__Exercise data__:

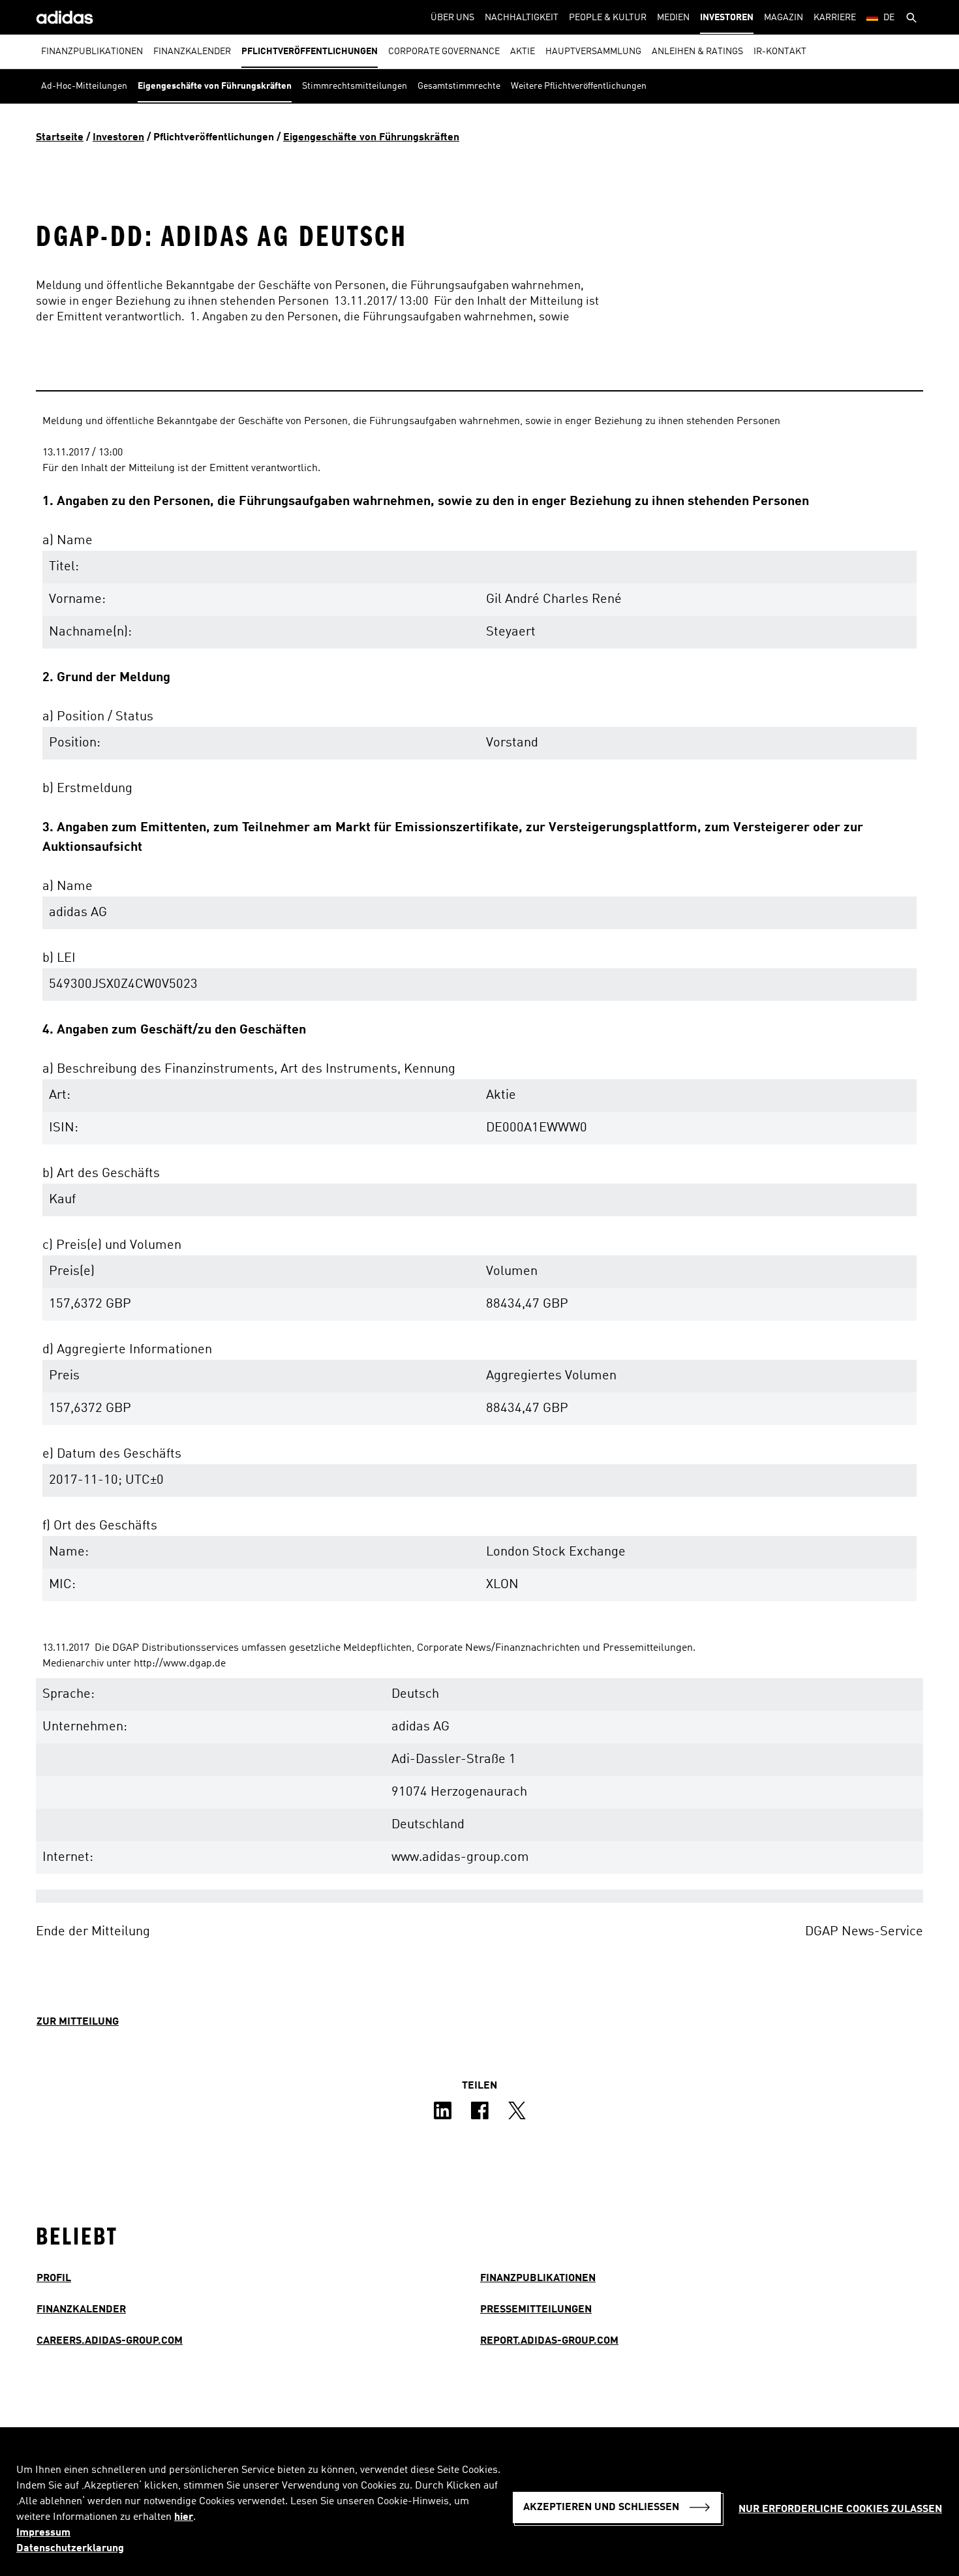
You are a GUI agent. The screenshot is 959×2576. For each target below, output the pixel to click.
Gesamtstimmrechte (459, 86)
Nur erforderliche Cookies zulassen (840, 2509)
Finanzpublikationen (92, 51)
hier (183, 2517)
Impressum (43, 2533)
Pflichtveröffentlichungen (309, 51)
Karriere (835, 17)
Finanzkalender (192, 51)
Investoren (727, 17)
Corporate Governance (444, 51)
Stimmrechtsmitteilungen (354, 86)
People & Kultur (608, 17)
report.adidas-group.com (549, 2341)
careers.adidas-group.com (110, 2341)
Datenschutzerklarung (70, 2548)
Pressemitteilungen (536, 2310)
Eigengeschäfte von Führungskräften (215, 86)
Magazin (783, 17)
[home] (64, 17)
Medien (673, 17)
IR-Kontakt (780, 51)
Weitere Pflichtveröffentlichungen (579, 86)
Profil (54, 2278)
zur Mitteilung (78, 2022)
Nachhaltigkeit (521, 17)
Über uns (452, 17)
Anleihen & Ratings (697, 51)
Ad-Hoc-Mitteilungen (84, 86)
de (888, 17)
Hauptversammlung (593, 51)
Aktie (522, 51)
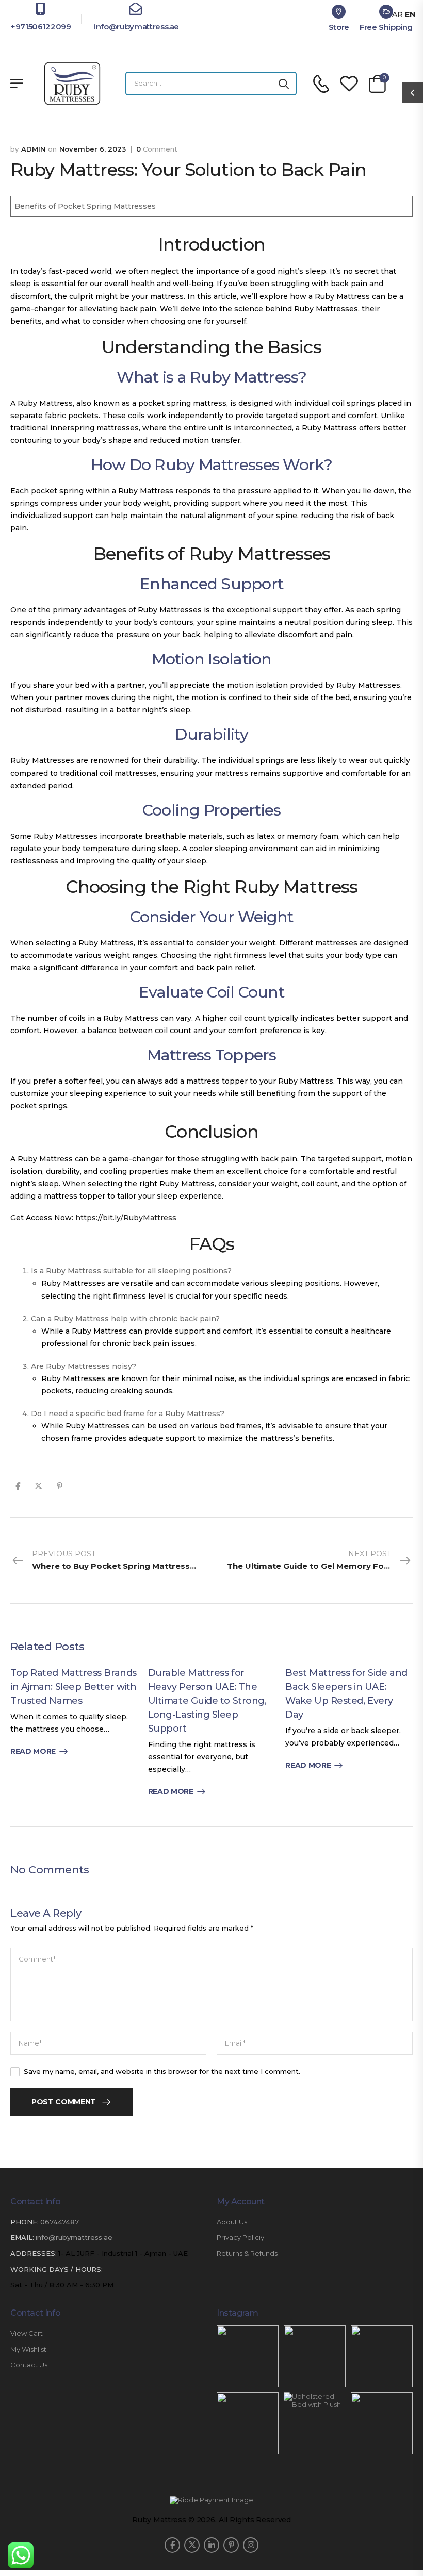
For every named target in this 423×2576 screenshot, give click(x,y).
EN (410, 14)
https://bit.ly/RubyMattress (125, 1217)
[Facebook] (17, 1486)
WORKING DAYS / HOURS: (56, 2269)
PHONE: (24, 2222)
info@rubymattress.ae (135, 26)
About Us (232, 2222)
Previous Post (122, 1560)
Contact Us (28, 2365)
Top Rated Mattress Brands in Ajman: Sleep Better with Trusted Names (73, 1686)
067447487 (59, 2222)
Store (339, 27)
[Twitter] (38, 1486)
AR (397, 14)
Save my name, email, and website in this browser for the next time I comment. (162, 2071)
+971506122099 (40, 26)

__Work instructions__: Nothing but the pictures is to be left out; the rest of the listing should be copied exactly.

__Response to the exercise__:
You are a GUI agent. The screenshot is 959×2576. For each target below, output the pixel to click.
Gesamtstimmrechte (459, 86)
Nur erforderliche Cookies zulassen (840, 2509)
Finanzpublikationen (92, 51)
hier (183, 2517)
Impressum (43, 2533)
Pflichtveröffentlichungen (309, 51)
Karriere (835, 17)
Finanzkalender (192, 51)
Investoren (727, 17)
Corporate Governance (444, 51)
Stimmrechtsmitteilungen (354, 86)
People & Kultur (608, 17)
report.adidas-group.com (549, 2341)
careers.adidas-group.com (110, 2341)
Datenschutzerklarung (70, 2548)
Pressemitteilungen (536, 2310)
Eigengeschäfte von Führungskräften (215, 86)
Magazin (783, 17)
[home] (64, 17)
Medien (673, 17)
IR-Kontakt (780, 51)
Weitere Pflichtveröffentlichungen (579, 86)
Profil (54, 2278)
zur Mitteilung (78, 2022)
Nachhaltigkeit (521, 17)
Über uns (452, 17)
Anleihen & Ratings (697, 51)
Ad-Hoc-Mitteilungen (84, 86)
de (888, 17)
Hauptversammlung (593, 51)
Aktie (522, 51)
For every named target in this 423×2576 screenshot, give click(x,y).
EN (410, 14)
https://bit.ly/RubyMattress (125, 1217)
[Facebook] (17, 1486)
WORKING DAYS / HOURS: (56, 2269)
PHONE: (24, 2222)
info@rubymattress.ae (135, 26)
About Us (232, 2222)
Previous Post (122, 1560)
Contact Us (28, 2365)
Top Rated Mattress Brands in Ajman: Sleep Better with Trusted Names (73, 1686)
067447487 (59, 2222)
Store (339, 27)
[Twitter] (38, 1486)
AR (397, 14)
Save my name, email, and website in this browser for the next time I comment. (162, 2071)
+971506122099 (40, 26)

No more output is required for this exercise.